▶ [Required work]
Turn the lines of the records from the one containing "How do I perform: Change" to the one containing "Image resolution: width=603", both included, into a JSON list of strings, one string per line, with blank lines omitted. Leave the pictures out.

▶ [Exercise materials]
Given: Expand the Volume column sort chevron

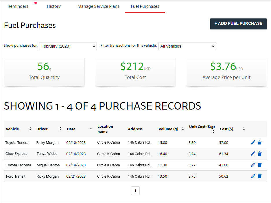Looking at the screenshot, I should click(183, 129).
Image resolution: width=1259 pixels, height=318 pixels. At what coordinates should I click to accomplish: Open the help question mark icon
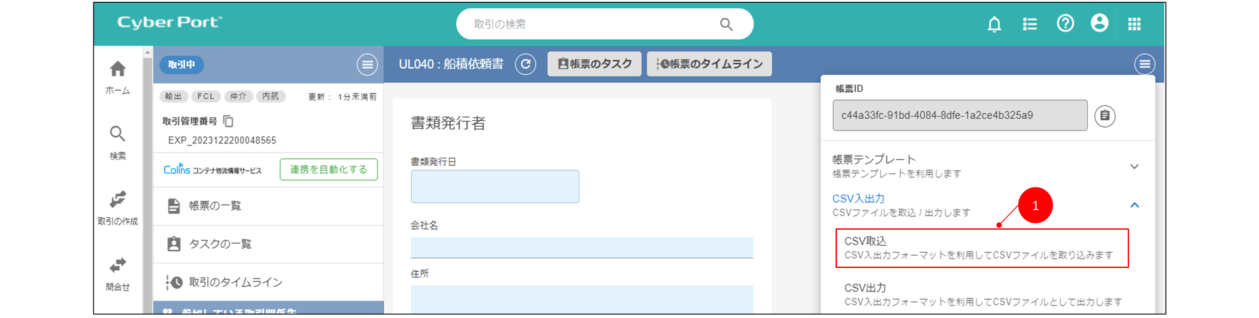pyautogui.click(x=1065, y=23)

...

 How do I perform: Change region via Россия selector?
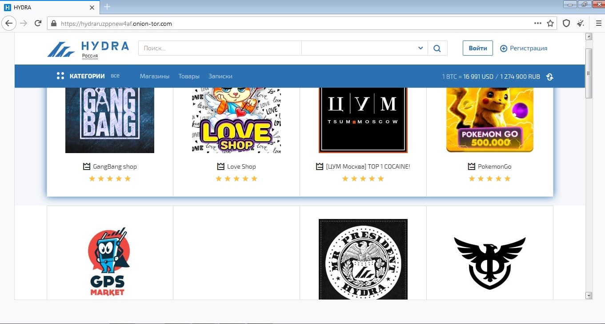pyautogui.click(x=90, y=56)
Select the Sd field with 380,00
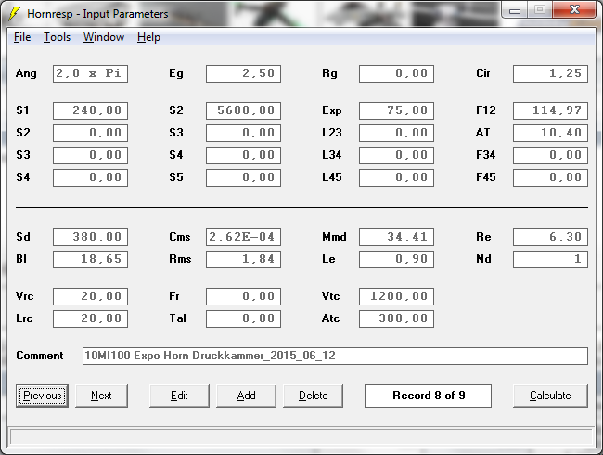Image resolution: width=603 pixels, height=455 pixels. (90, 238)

▶ [Response to the task]
[
  " How do I perform: Change region via Россия selector?",
  "pyautogui.click(x=90, y=56)",
  "Select the Sd field with 380,00",
  "Image resolution: width=603 pixels, height=455 pixels. (90, 238)"
]